Chuck Vanderstreet, Suicide Six’s director of recreation, said he expects the slopes to remain closed through Thursday. State officials visited the ski area on Sunday morning, he said, and since then, a private company has been helping the ski area to make repairs and prepare for another inspection.

“It’s just a safety thing,” Vanderstreet said, adding that people naturally get nervous after a ski accident makes the news.

Monahan said the resort must follow a prescribed welding plan and complete non-destructive testing on the lift before Vermont officials will allow it to reopen.

New Hampshire also took precautions after the West Virginia accident, according to Briggs Lockwood, the state’s chief of tramway and amusement ride safety.

“We do have a small number of lifts that share some design qualities with the lifts that were affected in West Virginia,” Lockwood said.

As word spread Sunday of the West Virginia accident, he said, officials began reviewing their archive of lift designs and found two in the Granite State similarly made from Borvig parts.

They reviewed the design of one, which runs in the summer, and were able to deem it safe, he said.
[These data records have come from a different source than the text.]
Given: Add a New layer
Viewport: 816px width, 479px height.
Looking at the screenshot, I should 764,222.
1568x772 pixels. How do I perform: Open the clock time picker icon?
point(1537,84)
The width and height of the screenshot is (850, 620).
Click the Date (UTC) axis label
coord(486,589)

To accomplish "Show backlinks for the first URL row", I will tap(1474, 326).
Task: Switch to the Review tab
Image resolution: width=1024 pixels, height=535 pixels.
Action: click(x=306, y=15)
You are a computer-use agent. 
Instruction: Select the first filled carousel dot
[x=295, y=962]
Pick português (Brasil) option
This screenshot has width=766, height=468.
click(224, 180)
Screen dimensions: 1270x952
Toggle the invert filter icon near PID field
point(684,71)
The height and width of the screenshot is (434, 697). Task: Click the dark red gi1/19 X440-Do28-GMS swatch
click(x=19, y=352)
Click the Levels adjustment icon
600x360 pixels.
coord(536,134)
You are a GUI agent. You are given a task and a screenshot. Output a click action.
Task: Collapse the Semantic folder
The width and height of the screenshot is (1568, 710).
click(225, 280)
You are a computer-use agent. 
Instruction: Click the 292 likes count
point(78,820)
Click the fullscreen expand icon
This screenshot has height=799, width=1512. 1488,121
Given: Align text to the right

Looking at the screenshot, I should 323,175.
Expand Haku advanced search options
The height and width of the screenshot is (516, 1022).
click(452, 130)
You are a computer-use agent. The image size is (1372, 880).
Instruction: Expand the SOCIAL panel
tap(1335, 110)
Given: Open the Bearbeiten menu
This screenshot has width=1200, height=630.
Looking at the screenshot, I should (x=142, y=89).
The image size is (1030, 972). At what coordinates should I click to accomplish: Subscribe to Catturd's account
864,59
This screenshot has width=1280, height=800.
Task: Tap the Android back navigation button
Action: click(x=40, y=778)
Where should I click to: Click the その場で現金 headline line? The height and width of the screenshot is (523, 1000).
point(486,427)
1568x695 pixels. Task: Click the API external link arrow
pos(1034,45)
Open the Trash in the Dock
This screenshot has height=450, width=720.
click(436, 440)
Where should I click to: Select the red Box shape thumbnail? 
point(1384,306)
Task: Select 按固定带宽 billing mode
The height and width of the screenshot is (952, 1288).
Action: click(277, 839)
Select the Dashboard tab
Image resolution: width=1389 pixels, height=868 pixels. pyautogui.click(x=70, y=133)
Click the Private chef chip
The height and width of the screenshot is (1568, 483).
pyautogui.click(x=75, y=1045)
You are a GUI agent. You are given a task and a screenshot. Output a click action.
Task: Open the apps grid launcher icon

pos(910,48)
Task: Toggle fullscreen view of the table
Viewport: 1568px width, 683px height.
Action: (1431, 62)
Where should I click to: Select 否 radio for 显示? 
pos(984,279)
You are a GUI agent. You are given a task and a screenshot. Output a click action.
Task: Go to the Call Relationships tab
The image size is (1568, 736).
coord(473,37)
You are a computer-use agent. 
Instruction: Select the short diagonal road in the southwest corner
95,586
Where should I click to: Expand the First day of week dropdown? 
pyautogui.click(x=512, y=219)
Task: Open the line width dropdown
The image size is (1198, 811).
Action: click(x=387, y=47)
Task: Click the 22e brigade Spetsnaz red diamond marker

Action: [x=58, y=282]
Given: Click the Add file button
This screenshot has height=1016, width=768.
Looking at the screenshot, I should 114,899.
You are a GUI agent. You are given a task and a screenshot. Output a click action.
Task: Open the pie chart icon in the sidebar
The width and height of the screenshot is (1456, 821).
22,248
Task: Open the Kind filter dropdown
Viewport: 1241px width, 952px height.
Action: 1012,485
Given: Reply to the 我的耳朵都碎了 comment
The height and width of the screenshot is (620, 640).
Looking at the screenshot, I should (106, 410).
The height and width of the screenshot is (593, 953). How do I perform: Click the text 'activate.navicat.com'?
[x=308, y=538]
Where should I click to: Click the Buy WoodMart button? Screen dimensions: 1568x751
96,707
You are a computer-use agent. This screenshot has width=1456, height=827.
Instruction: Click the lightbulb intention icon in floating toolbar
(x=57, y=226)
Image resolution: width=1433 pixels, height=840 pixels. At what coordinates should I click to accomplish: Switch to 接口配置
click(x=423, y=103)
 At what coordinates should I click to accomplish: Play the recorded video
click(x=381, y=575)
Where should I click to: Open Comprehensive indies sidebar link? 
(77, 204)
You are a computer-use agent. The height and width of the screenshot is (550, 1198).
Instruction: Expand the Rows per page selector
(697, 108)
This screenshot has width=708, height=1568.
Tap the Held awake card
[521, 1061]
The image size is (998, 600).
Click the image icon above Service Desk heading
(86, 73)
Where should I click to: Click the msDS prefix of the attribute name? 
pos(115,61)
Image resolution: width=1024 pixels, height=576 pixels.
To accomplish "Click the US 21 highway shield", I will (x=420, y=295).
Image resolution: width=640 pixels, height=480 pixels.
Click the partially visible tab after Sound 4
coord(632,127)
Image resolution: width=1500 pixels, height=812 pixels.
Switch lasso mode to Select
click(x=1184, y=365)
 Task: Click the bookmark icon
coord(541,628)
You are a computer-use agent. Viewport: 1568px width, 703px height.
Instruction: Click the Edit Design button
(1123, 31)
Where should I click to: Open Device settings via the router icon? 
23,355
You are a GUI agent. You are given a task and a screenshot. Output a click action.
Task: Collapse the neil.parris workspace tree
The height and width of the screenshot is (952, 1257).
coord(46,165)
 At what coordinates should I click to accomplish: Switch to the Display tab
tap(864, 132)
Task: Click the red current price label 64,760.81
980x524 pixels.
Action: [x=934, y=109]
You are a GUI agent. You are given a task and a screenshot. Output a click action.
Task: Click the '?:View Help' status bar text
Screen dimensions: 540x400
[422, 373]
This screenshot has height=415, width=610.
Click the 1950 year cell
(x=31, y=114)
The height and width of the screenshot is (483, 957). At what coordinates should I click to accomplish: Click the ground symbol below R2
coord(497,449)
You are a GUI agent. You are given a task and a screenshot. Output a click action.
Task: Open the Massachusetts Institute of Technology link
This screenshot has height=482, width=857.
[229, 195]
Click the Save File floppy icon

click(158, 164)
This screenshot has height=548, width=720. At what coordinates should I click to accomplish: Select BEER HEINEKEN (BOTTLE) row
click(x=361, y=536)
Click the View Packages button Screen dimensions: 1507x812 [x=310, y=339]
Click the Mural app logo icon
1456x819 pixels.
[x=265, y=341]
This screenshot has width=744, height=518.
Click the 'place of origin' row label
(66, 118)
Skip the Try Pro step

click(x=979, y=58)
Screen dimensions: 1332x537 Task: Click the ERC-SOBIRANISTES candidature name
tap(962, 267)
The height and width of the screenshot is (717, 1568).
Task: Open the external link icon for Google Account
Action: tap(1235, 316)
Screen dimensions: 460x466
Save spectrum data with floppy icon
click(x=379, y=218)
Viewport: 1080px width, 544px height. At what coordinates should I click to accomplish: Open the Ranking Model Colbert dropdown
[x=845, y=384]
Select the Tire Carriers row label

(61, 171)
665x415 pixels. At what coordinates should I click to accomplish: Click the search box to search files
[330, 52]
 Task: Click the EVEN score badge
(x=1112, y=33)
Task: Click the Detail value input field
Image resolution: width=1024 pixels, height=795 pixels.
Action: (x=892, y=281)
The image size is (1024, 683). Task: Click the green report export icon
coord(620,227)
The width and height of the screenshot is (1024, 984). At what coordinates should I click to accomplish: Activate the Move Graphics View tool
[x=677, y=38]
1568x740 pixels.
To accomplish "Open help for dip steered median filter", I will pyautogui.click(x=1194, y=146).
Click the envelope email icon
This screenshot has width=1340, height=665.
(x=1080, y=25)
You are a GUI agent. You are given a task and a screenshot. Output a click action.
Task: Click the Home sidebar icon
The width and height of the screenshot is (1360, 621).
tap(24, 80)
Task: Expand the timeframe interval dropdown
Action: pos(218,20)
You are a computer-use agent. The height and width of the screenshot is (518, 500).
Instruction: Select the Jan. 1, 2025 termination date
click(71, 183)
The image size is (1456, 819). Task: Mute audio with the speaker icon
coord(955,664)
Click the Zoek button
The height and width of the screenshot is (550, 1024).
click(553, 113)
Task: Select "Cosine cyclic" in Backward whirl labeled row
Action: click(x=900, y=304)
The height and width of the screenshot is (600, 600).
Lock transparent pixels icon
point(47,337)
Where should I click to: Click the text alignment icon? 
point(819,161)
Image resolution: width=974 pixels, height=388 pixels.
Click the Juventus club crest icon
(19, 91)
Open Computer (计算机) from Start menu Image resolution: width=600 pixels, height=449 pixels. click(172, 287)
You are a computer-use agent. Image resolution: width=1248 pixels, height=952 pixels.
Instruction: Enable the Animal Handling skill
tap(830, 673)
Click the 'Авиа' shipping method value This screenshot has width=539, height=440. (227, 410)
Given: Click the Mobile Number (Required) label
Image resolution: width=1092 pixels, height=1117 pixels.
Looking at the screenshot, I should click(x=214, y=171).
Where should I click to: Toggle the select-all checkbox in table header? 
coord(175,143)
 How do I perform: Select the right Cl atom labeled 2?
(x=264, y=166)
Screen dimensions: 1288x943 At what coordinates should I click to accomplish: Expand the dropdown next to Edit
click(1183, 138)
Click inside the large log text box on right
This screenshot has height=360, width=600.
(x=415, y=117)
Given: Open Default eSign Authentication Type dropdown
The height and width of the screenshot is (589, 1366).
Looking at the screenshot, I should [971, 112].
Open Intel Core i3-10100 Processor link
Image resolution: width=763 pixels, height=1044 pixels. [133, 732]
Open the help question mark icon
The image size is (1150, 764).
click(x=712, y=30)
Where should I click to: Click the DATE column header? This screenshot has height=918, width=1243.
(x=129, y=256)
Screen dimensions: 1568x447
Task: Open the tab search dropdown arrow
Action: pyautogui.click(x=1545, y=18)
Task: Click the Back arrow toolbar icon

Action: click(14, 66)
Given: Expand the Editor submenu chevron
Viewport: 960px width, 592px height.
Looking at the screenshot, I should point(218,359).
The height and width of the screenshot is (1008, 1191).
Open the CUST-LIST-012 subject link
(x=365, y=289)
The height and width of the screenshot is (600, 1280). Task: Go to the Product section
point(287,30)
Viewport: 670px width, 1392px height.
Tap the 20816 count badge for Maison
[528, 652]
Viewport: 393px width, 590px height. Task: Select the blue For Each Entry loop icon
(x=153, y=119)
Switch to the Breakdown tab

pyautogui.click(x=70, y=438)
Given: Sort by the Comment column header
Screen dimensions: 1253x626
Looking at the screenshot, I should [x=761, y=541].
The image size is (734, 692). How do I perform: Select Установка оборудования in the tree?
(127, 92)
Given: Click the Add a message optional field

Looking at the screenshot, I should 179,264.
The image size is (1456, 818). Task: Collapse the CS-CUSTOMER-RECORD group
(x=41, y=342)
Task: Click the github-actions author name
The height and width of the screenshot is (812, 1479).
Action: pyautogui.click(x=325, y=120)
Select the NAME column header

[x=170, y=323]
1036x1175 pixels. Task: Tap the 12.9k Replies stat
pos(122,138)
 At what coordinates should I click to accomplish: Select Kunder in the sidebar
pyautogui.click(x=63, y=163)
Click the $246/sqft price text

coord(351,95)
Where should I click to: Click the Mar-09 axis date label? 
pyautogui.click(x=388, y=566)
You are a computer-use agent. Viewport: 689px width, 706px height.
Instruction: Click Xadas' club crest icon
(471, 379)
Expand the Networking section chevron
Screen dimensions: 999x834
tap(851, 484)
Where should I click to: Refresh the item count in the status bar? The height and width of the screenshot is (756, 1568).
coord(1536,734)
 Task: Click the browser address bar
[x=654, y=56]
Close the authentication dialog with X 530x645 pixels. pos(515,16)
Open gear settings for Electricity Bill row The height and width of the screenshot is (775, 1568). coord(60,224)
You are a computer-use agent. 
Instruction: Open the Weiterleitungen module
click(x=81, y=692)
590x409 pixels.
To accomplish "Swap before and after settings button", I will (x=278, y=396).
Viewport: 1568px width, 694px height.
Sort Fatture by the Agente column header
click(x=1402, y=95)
Another one had been retrofitted since its initial installation, so officials re-inspected the lift before ultimately declaring it safe for public use.

Lockwood declined to specify where those two ski lifts were located.

“We haven’t found anything alarming here,” Lockwood said. No New Hampshire resorts were forced to close.

Ski lifts still provide some of the safest means of transportation in the nation, according to the National Ski Areas Association, an industry group. Since 1973, the association has recorded 12 deaths nationwide attributed to ski lift malfunctions. And there’s been no deaths since 1993, according to the association’s 2015 fact sheet.

Vermont provides periodic lift inspections throughout the ski season, Monahan said, but when officials learn of an accident, they take care to ensure skiers and snowboarders will remain safe.